** Start of Listing **

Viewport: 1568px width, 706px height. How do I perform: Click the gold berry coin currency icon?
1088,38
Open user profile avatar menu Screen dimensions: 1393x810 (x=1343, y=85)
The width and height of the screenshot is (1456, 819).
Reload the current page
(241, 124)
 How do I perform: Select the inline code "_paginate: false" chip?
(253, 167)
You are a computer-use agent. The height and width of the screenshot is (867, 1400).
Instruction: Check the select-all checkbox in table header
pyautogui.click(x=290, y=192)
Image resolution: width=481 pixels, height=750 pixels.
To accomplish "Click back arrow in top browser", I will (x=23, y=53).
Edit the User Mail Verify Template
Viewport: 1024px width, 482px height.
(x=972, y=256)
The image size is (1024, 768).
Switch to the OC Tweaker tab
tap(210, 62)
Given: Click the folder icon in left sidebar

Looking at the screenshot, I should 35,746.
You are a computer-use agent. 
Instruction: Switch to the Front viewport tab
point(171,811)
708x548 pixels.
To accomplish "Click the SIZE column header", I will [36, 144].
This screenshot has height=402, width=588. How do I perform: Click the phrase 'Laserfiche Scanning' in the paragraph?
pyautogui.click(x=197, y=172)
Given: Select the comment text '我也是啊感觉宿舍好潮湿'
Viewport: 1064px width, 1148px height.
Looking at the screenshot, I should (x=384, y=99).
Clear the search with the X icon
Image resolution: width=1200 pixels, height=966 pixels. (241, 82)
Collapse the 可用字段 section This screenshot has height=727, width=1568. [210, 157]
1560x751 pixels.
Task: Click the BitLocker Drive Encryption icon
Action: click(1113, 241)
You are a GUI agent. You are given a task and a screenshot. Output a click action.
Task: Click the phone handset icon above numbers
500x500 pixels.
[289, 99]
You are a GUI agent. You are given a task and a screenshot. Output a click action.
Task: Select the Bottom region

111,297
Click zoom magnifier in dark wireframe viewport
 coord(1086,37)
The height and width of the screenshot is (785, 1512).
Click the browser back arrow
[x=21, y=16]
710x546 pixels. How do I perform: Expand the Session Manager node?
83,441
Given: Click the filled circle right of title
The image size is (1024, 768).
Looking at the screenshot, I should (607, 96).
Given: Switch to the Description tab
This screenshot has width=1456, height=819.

** End of Listing **

__Given problem__. Give the lines of the entries above as a JSON list of strings, with one string per line and blank lines omitted.

__Result__.
[
  "Viewport: 1568px width, 706px height. How do I perform: Click the gold berry coin currency icon?",
  "1088,38",
  "Open user profile avatar menu Screen dimensions: 1393x810 (x=1343, y=85)",
  "The width and height of the screenshot is (1456, 819).",
  "Reload the current page",
  "(241, 124)",
  " How do I perform: Select the inline code \"_paginate: false\" chip?",
  "(253, 167)",
  "You are a computer-use agent. The height and width of the screenshot is (867, 1400).",
  "Instruction: Check the select-all checkbox in table header",
  "pyautogui.click(x=290, y=192)",
  "Image resolution: width=481 pixels, height=750 pixels.",
  "To accomplish \"Click back arrow in top browser\", I will (x=23, y=53).",
  "Edit the User Mail Verify Template",
  "Viewport: 1024px width, 482px height.",
  "(x=972, y=256)",
  "The image size is (1024, 768).",
  "Switch to the OC Tweaker tab",
  "tap(210, 62)",
  "Given: Click the folder icon in left sidebar",
  "Looking at the screenshot, I should 35,746.",
  "You are a computer-use agent. ",
  "Instruction: Switch to the Front viewport tab",
  "point(171,811)",
  "708x548 pixels.",
  "To accomplish \"Click the SIZE column header\", I will [36, 144].",
  "This screenshot has height=402, width=588. How do I perform: Click the phrase 'Laserfiche Scanning' in the paragraph?",
  "pyautogui.click(x=197, y=172)",
  "Given: Select the comment text '我也是啊感觉宿舍好潮湿'",
  "Viewport: 1064px width, 1148px height.",
  "Looking at the screenshot, I should (x=384, y=99).",
  "Clear the search with the X icon",
  "Image resolution: width=1200 pixels, height=966 pixels. (241, 82)",
  "Collapse the 可用字段 section This screenshot has height=727, width=1568. [210, 157]",
  "1560x751 pixels.",
  "Task: Click the BitLocker Drive Encryption icon",
  "Action: click(1113, 241)",
  "You are a GUI agent. You are given a task and a screenshot. Output a click action.",
  "Task: Click the phone handset icon above numbers",
  "500x500 pixels.",
  "[289, 99]",
  "You are a GUI agent. You are given a task and a screenshot. Output a click action.",
  "Task: Select the Bottom region",
  "111,297",
  "Click zoom magnifier in dark wireframe viewport",
  " coord(1086,37)",
  "The height and width of the screenshot is (785, 1512).",
  "Click the browser back arrow",
  "[x=21, y=16]",
  "710x546 pixels. How do I perform: Expand the Session Manager node?",
  "83,441",
  "Given: Click the filled circle right of title",
  "The image size is (1024, 768).",
  "Looking at the screenshot, I should (607, 96).",
  "Given: Switch to the Description tab",
  "This screenshot has width=1456, height=819."
]